Cor moved first. He didn’t raise his staff. He didn’t chant. He simply lifted his free hand and flicked his fingers like he was throwing pebbles.

Mana arrows formed in the air, thin, hard-edged shapes of condensed force, then shot forward with silent speed.

They pierced the lead reptilians cleanly through the skull and chest, punching straight through scale and flesh like the creatures weren’t armored at all. Two bodies dropped mid-lunge, sliding across wet stone in ugly, twitching heaps.

Aleia’s bowstring sang. Real arrows followed, feathered shafts snapping into throats and eye sockets with ruthless precision. No wasted shots. No panic firing. Every release was a decision with a body attached to it.

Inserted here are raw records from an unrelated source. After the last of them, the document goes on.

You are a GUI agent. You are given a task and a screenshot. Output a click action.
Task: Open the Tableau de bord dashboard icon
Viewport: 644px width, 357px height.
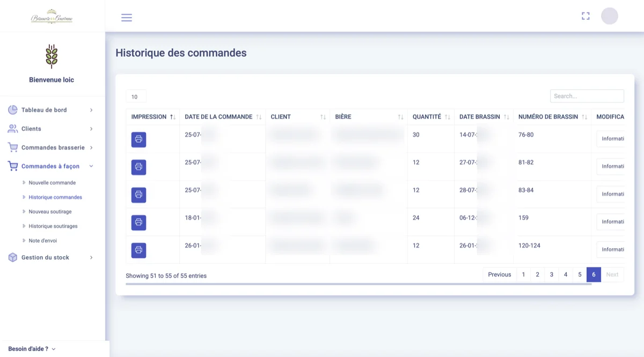[12, 109]
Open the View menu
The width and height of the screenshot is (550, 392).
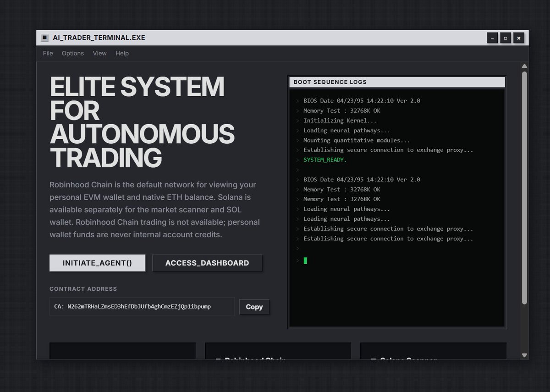[99, 53]
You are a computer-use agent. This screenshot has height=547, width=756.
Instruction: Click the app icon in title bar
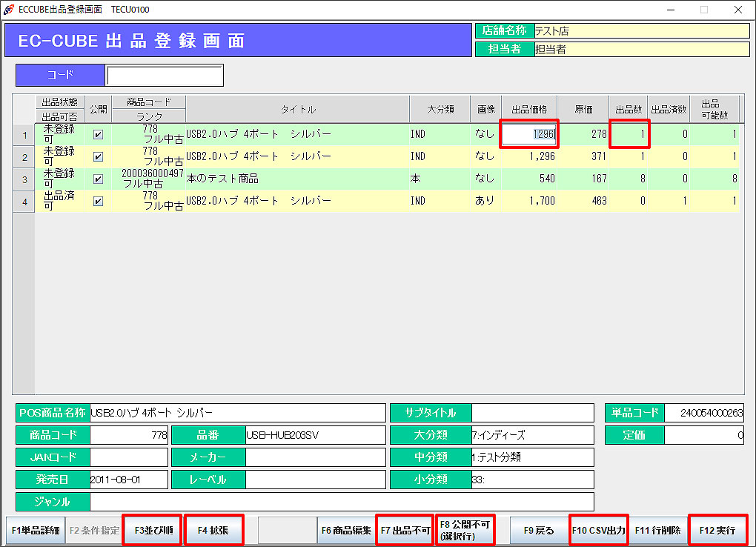coord(10,10)
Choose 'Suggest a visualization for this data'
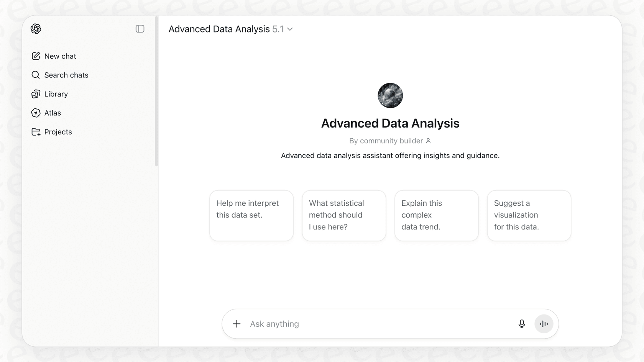Viewport: 644px width, 362px height. [x=529, y=215]
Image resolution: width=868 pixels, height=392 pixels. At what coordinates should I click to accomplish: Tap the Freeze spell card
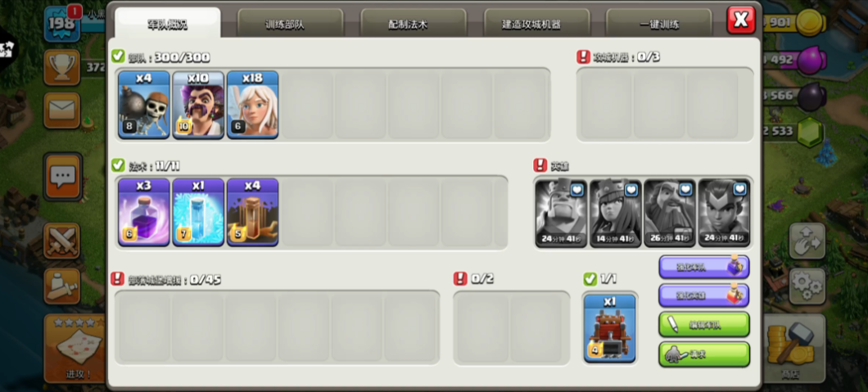(198, 212)
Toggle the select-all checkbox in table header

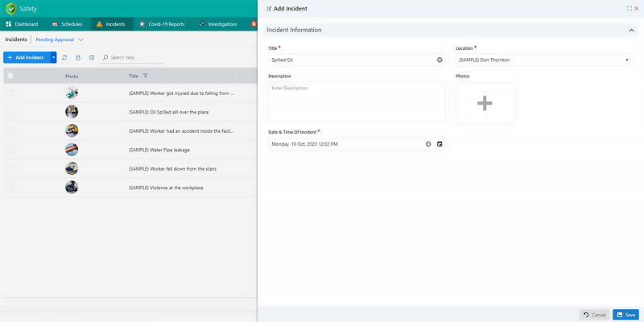pyautogui.click(x=10, y=76)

Harold stepped into the remaining wave like a wall made of angry steel. Sword in his right hand, shield in his left.

The first reptilian slammed into his shield and bounced off with a wet crack, its claws screeching uselessly. Harold’s sword came down in a chopping arc that split the creature’s skull ridge, then he slammed his shield forward again, brutal, efficient, driving another reptilian back into the stone hard enough that it stopped moving.

Selene was… Selene. She didn’t bother with formation. She punched everything that moved.

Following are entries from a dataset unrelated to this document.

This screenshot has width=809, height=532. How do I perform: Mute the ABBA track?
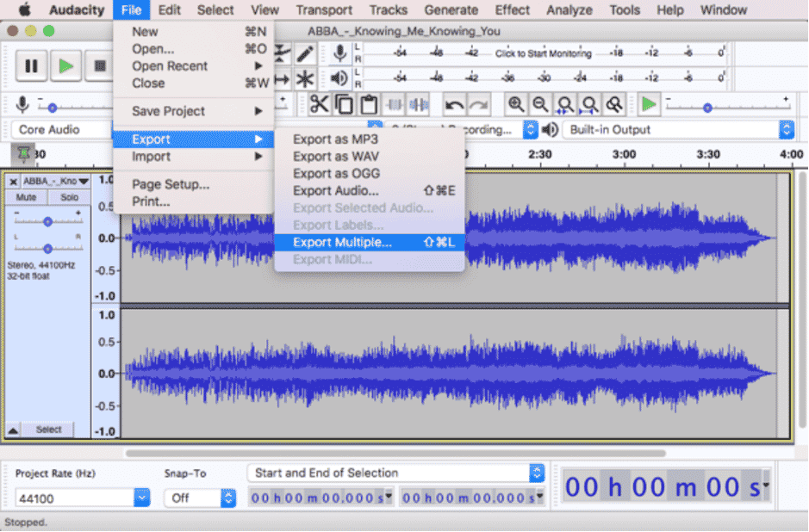coord(25,196)
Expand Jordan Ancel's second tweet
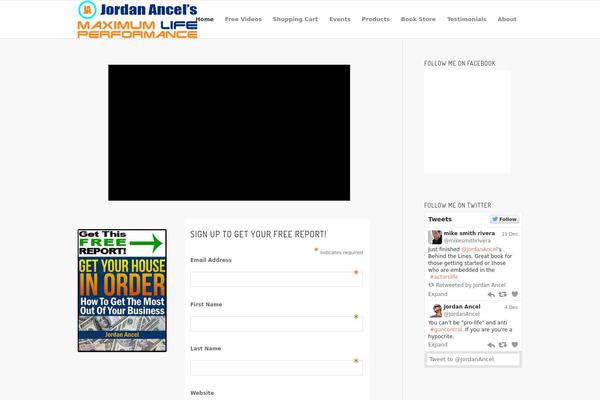This screenshot has width=600, height=400. click(438, 345)
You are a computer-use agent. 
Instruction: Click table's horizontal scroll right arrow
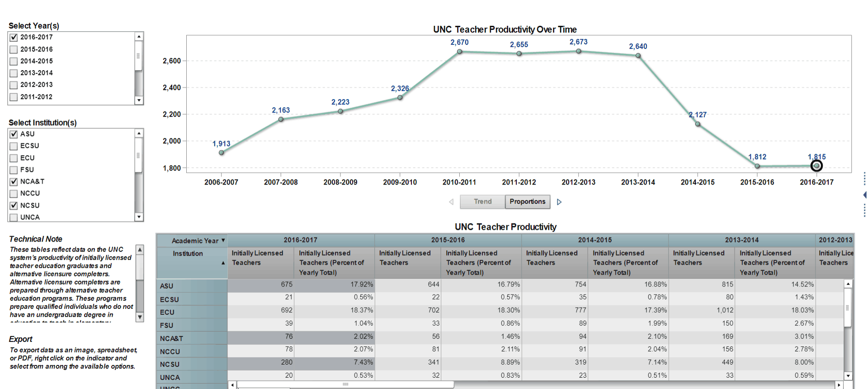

A reptilian lunged at her leg, she pivoted and drove her fist down like a hammer, crushing its head into the floor with a single impact. Another came from the side, she snapped a palm strike into its jaw hinge, dislocating it and ripping the head sideways in one grotesque motion. Her grin never left, bright and delighted like she was doing morning exercise.

Ludger watched it all with a strange calm. Efficient kills. Clear roles. Veterans flowing like they’d rehearsed it.

He kept his bow ready, but he didn’t need to shoot. Not yet. Seismic Sense fed him positions, and he used it to call out angles instead, small corrections that kept recruits from stepping into a second trap pocket.

As the last reptilian twitched itself into stillness, Ludger’s eyes lingered on Harold. Sword and shield. Not the warhammer Harold had carried when Ludger first saw him, when he’d looked more like a walking siege engine than an adventurer.

Ludger wondered when the change had happened. And then the answer slid into place on its own. Harold had come to the second branch of Lionsguard.

Sword and shield looked disciplined. Sword and shield looked commanding. A warhammer made you look like a crazy warrior who solved every problem by making it flatter.

Ludger’s mouth twitched faintly. So Harold had evolved. Not away from brutality, just into a form that could be followed without fear.

The second section stretched ahead, mist thickening, walls narrowing again into scale-grooved stone. Side tunnels branched like veins, each one a potential mouth full of teeth.

This wasn’t a place you cleared once and called safe. This was a place you survived by refusing to relax. Harold wiped reptilian blood from his sword edge against a scrap of cloth and glanced back.

“Keep moving,” he ordered.

Selene cracked her knuckles happily. Aleia nocked another arrow without even looking. Cor’s eyes stayed cold. Ludger shifted his grip on the bow and followed, thoughts already mapping the next ambush before the labyrinth could even try to hide it.

Ludger’s Seismic Sense stayed stretched ahead of the group, thin, patient threads of awareness pressing into the floor, into the walls, into the shallow water sheets that hid more than they showed. Every few steps he adjusted their line without announcing it, guiding them around bad angles and dead pockets the way a shepherd guided a herd away from cliffs.

Harold noticed. After the last ambush, Harold fell into step beside Ludger and spoke without looking at him, voice pitched low so the recruits behind wouldn’t get distracted.

“You should teach the others how you’re finding them,” Harold said.

Ludger glanced sideways. “Seismic Sense?”

Harold nodded once. “Whatever it is. The principle. The method.”

Cor, walking a step behind, snorted.

“My Mana Sense can’t pinpoint clusters like that,” Cor admitted, tone rough. “Not in this section. Too much mana in the air. Too much… noise.”

He tapped his staff against the ground once, as if annoyed at the labyrinth for existing improperly.